» **Your task**: Whenever a line below mentions the word "pixel", that line should be copied.

[Saved data entries]
▬▬▬

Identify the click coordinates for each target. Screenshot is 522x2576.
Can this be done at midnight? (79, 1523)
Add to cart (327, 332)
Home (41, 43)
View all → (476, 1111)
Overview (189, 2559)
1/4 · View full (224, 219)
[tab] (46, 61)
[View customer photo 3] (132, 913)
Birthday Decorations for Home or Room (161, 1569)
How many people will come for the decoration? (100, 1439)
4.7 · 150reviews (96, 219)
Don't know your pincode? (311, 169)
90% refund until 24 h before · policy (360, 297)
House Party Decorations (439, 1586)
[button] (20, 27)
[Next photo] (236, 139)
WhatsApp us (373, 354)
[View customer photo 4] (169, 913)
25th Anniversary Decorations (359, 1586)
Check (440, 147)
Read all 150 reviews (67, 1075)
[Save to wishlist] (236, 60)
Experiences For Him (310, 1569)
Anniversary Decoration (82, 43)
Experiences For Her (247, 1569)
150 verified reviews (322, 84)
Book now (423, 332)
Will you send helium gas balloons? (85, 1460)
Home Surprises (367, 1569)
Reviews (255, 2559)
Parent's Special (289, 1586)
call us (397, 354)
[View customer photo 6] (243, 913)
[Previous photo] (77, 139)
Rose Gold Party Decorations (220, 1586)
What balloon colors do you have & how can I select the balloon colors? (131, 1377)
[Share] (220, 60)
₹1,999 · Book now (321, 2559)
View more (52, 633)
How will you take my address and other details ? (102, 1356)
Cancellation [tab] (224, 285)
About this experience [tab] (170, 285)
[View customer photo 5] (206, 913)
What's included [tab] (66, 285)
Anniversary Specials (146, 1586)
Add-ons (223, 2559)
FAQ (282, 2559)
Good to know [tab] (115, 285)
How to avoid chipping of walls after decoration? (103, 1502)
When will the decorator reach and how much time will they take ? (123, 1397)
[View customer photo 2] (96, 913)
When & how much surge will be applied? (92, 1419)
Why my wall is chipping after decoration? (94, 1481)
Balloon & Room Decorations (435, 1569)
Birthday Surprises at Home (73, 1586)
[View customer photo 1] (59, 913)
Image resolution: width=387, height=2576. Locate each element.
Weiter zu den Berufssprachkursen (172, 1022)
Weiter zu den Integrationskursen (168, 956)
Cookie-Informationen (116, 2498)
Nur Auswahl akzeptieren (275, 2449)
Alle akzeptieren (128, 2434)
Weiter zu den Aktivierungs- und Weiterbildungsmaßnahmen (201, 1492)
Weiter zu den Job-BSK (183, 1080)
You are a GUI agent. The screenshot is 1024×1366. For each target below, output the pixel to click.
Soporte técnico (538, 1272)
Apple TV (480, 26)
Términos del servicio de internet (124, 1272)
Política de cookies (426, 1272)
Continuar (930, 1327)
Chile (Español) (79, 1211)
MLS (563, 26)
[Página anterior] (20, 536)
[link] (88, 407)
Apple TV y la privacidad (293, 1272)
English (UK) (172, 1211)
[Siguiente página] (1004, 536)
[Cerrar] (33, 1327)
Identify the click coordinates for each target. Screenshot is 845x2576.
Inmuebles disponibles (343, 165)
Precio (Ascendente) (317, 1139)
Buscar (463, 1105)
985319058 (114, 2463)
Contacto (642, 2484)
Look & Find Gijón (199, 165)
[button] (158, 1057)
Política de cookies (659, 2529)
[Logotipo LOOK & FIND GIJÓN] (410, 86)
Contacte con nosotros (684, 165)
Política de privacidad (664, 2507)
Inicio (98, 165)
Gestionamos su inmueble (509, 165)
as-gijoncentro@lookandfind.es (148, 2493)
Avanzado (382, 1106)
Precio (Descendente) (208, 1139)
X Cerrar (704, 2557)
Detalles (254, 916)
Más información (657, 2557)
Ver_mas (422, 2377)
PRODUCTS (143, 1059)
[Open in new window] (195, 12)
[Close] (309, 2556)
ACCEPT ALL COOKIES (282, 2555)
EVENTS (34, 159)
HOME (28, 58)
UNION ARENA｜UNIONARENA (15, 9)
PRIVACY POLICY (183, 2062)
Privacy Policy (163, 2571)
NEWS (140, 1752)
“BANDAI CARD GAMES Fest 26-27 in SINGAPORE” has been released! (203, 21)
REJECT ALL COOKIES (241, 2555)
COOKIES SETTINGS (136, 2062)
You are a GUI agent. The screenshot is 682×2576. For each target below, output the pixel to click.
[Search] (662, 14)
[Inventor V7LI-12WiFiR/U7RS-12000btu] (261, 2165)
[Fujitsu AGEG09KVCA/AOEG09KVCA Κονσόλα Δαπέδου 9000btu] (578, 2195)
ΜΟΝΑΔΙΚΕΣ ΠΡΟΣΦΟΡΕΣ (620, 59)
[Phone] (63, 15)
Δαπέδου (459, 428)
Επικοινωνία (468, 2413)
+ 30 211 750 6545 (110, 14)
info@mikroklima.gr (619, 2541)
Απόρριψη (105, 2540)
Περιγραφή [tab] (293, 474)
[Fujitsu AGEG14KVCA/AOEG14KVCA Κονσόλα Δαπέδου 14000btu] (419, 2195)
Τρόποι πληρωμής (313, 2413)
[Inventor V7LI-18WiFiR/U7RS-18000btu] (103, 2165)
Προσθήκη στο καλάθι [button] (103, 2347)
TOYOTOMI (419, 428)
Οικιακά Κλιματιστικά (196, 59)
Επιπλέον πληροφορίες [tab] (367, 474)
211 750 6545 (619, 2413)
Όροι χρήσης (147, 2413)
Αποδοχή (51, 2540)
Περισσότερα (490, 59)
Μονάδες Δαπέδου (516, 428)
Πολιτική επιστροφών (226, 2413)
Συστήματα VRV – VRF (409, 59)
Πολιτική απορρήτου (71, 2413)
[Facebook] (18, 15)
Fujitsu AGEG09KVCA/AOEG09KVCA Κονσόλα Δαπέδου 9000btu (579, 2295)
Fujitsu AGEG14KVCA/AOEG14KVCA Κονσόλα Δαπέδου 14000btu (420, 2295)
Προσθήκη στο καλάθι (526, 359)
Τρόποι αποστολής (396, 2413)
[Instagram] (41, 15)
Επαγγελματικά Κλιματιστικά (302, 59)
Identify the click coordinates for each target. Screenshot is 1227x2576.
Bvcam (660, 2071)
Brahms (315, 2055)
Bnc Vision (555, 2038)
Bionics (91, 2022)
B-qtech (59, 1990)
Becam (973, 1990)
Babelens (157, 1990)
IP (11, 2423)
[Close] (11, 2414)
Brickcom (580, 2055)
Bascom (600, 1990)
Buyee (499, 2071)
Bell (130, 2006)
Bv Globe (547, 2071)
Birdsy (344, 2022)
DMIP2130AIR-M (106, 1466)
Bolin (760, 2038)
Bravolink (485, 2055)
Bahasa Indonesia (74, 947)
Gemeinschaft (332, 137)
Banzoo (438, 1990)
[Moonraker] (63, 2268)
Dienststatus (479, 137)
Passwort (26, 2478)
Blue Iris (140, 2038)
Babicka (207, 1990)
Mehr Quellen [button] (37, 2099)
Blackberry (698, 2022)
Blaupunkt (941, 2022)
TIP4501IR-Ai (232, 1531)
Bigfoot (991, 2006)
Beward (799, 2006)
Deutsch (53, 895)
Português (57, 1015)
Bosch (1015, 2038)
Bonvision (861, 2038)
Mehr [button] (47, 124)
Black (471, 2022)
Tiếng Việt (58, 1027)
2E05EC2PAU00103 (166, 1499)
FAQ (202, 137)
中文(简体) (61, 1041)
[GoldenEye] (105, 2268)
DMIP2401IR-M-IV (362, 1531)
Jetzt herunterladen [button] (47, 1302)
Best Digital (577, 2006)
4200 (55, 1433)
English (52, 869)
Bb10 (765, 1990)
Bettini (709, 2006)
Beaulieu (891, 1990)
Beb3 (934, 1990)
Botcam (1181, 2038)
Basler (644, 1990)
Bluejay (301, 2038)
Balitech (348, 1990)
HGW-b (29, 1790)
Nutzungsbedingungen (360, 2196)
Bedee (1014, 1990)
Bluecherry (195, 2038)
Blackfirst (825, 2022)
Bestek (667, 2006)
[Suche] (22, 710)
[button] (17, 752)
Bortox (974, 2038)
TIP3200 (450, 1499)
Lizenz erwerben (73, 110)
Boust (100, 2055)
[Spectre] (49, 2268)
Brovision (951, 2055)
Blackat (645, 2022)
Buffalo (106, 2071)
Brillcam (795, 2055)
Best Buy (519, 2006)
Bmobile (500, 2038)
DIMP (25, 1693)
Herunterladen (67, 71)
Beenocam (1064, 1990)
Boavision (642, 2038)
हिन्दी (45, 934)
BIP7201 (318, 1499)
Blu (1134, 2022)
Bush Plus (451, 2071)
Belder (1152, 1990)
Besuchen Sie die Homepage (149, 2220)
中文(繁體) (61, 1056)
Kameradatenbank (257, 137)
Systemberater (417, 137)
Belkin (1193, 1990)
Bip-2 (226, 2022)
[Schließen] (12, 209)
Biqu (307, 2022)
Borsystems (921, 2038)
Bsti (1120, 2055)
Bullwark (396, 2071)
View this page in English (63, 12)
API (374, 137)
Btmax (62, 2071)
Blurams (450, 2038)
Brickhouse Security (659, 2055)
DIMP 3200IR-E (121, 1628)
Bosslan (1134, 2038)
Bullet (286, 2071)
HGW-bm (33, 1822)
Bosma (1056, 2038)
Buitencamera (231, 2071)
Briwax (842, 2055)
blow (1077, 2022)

▬▬▬

» **Output for this task**:
You are a GUI agent. The screenshot is 1024×1366. For each target below, output the pixel to click.
You are a GUI agent. The screenshot is 682×2576. For each target below, output the pixel to click.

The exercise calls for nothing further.